Source data
---*---
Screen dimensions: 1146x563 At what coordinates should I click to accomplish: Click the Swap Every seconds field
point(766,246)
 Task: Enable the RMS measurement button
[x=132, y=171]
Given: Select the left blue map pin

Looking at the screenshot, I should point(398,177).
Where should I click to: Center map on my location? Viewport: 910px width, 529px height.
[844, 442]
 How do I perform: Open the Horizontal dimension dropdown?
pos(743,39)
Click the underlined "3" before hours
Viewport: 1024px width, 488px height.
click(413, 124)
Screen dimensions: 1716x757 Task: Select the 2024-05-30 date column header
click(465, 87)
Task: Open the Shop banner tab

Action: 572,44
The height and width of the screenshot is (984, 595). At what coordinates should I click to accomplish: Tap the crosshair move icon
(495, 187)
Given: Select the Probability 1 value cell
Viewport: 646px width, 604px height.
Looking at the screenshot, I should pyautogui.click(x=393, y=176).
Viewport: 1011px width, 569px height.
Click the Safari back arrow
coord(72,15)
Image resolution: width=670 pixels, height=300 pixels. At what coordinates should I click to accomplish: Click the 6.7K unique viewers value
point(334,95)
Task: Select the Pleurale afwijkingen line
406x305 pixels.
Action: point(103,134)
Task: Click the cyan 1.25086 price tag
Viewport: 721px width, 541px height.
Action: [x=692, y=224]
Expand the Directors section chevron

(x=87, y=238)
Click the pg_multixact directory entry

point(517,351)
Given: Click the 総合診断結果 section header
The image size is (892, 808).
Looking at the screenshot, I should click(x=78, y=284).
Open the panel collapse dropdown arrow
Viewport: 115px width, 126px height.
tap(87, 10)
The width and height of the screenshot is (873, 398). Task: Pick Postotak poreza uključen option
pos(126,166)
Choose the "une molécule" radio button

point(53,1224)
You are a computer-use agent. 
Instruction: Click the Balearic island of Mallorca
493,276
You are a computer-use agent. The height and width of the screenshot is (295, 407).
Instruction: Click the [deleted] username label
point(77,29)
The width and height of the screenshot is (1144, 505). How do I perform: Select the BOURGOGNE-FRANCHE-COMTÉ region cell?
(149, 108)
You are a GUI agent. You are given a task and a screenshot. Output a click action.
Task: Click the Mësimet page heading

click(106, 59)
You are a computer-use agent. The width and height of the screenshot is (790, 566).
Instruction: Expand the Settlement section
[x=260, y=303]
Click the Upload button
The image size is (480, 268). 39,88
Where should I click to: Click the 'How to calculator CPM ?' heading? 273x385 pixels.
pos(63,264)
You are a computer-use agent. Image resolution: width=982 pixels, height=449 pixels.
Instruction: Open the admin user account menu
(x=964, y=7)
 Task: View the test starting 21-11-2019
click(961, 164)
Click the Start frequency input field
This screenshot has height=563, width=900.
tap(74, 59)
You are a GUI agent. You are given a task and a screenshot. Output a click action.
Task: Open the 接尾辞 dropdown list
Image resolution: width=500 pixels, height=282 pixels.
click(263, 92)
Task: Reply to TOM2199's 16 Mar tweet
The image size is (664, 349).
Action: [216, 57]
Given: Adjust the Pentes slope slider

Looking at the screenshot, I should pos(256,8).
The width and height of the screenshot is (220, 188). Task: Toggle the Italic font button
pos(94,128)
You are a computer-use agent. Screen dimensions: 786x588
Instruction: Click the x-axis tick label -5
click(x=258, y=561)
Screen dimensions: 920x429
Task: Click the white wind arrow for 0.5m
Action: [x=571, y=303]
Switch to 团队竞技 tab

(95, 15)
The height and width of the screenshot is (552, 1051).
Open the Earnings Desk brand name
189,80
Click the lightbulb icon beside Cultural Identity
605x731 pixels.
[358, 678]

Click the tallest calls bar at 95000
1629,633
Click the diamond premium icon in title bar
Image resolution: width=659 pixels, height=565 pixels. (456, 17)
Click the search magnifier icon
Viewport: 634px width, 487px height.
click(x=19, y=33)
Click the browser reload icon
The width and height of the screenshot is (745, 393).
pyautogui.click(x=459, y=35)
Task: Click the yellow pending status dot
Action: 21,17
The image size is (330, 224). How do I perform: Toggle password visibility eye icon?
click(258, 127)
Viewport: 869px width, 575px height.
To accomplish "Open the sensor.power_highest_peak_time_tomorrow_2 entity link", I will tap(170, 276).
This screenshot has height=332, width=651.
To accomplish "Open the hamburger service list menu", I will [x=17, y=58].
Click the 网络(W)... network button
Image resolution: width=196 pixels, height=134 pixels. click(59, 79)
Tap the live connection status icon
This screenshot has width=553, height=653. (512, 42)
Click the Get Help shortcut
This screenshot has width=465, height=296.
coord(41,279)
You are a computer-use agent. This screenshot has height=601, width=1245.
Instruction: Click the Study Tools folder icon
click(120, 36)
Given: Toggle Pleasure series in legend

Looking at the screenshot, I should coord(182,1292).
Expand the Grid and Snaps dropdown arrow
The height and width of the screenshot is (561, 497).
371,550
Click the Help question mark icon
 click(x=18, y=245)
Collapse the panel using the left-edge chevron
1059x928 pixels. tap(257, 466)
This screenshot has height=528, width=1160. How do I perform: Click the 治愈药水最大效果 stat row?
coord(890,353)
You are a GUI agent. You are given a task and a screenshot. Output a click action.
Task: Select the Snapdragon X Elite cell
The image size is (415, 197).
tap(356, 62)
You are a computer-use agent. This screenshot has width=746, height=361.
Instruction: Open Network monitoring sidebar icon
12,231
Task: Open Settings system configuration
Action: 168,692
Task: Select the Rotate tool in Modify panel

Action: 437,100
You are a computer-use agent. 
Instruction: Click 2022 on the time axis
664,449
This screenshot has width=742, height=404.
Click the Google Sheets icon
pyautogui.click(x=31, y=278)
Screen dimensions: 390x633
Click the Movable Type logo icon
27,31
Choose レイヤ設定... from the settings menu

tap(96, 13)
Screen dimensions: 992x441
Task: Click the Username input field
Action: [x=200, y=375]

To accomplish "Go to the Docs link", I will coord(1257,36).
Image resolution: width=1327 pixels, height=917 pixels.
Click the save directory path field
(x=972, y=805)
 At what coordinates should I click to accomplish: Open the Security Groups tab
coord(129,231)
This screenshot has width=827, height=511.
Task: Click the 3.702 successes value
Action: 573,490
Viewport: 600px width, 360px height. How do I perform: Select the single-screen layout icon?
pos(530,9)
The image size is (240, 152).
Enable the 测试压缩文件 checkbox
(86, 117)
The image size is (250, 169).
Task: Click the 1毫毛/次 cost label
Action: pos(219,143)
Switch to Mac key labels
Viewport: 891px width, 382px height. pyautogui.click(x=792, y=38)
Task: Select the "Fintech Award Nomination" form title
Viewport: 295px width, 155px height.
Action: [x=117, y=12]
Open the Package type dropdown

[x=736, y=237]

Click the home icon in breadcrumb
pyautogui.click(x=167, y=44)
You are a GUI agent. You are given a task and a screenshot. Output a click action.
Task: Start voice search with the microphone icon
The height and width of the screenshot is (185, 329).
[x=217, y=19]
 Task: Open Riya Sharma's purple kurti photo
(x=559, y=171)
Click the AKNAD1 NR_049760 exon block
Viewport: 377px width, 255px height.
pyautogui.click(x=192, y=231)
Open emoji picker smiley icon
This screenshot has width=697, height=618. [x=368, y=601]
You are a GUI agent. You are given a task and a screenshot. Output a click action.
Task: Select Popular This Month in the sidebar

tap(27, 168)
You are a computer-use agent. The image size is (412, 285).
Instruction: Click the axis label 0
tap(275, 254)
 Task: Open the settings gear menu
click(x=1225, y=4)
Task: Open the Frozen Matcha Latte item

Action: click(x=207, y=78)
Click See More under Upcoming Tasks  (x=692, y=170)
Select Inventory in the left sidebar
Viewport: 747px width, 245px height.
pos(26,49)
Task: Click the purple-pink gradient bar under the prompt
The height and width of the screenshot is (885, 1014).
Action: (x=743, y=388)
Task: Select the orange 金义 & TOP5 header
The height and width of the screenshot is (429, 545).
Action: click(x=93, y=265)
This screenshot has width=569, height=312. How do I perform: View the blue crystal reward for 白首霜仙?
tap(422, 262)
---*---
Problem details
Could you copy every line from the records that mentions the word "link"?

Result for this task
To accomplish "Open the sensor.power_highest_peak_time_tomorrow_2 entity link", I will tap(170, 276).
To accomplish "Go to the Docs link", I will coord(1257,36).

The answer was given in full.